[[ Excerpted records, beginning ]]
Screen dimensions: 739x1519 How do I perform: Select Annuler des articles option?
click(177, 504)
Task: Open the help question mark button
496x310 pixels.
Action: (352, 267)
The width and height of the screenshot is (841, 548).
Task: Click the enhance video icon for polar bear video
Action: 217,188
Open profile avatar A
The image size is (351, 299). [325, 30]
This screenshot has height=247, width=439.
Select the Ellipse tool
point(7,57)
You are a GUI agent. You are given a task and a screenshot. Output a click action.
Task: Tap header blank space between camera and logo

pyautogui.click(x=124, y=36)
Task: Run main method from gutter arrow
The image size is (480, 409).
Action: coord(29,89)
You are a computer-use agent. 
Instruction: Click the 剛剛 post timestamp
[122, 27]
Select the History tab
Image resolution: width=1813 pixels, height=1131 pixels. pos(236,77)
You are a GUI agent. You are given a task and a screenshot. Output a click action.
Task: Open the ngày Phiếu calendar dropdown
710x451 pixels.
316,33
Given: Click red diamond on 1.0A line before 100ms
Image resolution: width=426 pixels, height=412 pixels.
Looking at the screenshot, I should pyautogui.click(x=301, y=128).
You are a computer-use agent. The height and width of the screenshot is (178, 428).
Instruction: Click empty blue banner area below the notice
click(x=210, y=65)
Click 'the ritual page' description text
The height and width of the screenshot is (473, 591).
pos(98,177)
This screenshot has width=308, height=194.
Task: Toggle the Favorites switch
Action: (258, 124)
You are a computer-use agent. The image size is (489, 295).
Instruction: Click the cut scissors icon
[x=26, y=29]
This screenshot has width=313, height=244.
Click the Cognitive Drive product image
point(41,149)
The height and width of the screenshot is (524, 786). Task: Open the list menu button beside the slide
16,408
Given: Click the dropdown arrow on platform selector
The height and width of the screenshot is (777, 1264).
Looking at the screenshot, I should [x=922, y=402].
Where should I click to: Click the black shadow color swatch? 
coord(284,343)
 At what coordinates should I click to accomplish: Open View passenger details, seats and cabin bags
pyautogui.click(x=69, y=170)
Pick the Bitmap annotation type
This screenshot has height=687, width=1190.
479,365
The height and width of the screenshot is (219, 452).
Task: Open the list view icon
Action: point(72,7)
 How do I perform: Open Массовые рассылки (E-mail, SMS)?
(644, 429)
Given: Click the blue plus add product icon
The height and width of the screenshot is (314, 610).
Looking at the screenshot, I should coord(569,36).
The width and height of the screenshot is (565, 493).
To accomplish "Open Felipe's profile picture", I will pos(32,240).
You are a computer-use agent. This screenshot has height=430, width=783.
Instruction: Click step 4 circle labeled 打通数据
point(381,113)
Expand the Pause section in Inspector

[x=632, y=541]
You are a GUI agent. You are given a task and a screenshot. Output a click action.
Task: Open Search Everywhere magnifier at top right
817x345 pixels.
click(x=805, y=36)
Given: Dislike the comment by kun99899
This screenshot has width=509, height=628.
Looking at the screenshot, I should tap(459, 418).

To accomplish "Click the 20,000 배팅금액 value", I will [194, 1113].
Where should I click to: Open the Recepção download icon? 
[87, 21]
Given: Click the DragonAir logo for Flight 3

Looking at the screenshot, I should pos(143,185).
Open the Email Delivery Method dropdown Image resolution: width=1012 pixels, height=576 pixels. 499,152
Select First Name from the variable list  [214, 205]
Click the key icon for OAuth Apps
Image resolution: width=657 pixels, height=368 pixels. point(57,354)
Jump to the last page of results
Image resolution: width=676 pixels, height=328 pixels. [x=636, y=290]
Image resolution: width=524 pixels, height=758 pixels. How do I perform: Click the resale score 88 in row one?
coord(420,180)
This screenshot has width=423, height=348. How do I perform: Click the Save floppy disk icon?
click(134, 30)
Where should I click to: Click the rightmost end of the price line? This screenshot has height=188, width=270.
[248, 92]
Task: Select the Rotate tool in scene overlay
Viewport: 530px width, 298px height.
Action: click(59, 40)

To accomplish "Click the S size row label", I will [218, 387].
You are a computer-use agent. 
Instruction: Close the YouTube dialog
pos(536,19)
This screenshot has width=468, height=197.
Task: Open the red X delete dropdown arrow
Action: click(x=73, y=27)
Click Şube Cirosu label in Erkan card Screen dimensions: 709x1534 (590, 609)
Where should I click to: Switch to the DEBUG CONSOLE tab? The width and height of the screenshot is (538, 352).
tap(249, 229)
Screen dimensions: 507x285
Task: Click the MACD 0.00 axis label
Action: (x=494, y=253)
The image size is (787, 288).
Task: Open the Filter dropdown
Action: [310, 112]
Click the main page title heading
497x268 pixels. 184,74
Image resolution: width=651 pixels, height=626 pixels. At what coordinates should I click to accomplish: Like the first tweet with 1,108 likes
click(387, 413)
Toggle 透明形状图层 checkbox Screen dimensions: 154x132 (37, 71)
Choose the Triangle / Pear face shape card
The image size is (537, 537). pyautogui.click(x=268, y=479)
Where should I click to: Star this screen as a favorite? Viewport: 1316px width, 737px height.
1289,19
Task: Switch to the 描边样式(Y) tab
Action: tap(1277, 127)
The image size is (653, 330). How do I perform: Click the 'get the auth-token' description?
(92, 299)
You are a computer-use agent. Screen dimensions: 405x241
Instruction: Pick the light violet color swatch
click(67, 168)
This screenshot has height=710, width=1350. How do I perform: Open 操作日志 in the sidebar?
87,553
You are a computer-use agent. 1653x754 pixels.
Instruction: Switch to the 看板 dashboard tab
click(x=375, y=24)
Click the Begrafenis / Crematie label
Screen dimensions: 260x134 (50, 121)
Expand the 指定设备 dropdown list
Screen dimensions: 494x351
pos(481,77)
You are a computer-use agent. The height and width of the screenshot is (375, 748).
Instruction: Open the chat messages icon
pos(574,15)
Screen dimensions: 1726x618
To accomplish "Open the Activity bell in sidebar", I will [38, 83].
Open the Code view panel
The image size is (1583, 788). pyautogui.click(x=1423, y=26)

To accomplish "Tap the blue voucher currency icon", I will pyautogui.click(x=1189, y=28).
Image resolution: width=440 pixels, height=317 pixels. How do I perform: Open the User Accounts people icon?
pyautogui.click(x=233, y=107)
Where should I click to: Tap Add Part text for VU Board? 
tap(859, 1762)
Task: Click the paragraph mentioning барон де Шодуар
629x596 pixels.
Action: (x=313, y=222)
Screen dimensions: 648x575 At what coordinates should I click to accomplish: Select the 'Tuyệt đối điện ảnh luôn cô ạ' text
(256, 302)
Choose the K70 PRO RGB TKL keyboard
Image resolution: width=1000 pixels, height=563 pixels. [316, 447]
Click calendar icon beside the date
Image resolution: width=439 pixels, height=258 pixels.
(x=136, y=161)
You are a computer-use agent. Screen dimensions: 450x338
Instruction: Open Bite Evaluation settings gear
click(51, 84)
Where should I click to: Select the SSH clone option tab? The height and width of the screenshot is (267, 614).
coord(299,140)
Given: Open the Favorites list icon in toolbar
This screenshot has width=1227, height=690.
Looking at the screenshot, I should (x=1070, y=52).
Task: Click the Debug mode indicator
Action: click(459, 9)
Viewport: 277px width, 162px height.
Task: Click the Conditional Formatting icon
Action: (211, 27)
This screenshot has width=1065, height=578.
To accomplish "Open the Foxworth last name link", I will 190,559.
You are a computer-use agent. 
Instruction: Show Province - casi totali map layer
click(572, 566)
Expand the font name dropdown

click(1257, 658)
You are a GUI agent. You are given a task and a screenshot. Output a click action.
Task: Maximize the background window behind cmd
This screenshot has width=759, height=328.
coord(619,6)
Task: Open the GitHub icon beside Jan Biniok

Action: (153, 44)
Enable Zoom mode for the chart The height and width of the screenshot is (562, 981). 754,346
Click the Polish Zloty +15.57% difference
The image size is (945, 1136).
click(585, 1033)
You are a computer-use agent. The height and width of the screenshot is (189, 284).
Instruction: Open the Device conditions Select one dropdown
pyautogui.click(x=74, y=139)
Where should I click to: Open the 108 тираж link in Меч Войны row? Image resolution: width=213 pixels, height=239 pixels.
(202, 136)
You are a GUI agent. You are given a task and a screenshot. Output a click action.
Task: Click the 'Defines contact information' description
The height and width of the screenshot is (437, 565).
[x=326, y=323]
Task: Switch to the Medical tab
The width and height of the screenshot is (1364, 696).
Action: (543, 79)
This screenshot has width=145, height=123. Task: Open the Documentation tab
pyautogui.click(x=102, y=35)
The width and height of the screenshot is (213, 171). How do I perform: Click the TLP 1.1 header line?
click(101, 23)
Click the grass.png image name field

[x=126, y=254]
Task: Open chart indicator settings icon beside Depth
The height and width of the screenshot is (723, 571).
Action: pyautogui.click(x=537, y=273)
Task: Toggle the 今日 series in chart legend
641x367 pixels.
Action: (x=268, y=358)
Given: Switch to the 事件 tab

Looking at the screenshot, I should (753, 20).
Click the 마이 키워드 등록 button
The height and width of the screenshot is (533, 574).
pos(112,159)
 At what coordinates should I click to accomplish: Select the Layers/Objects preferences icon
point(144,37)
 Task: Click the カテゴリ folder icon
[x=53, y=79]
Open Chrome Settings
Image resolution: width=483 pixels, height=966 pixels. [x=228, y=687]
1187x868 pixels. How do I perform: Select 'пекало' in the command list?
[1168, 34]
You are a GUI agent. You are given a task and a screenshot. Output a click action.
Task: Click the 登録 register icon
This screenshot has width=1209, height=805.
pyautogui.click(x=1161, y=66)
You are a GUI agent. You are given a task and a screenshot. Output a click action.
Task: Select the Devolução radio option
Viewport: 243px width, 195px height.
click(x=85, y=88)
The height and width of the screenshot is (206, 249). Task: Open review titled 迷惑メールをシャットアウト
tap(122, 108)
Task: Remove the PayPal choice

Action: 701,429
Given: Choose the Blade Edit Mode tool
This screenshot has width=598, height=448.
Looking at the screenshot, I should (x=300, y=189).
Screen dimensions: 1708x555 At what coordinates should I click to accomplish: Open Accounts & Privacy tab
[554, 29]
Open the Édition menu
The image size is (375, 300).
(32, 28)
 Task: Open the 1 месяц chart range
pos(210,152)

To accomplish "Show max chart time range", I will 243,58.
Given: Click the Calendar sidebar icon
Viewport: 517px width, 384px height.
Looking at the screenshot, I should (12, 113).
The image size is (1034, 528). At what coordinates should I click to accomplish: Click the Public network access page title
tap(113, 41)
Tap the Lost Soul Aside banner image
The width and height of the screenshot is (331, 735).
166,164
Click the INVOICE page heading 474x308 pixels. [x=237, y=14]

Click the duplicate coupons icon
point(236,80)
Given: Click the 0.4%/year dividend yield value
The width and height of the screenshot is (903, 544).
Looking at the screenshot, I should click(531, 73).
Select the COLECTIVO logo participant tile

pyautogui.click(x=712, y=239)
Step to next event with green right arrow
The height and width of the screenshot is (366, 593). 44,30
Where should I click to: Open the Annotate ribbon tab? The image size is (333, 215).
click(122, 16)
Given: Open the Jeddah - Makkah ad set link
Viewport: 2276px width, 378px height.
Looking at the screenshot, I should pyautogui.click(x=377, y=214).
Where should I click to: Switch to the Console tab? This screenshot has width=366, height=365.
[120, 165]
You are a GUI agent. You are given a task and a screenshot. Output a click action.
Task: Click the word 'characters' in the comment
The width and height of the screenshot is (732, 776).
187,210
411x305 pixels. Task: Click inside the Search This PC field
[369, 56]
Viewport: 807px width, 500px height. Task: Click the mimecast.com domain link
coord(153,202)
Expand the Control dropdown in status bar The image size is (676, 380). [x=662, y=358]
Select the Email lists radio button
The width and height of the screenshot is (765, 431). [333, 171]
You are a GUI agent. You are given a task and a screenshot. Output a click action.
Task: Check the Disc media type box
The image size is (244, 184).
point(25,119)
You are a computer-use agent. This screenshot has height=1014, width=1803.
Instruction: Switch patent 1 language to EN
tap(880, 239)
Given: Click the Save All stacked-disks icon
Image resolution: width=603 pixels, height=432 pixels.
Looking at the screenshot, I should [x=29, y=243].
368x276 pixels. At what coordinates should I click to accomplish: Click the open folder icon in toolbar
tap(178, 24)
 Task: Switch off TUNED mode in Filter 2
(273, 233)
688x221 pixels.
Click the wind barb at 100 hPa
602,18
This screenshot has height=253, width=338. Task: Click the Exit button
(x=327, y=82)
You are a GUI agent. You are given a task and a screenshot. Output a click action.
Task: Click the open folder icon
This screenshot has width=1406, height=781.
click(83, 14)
[[ Excerpted records, end ]]
▶ **Task brief**:
Report back every line of the entries in which "comment" occurs.

▶ **Answer**:
Given: Dislike the comment by kun99899
Task: Click the word 'characters' in the comment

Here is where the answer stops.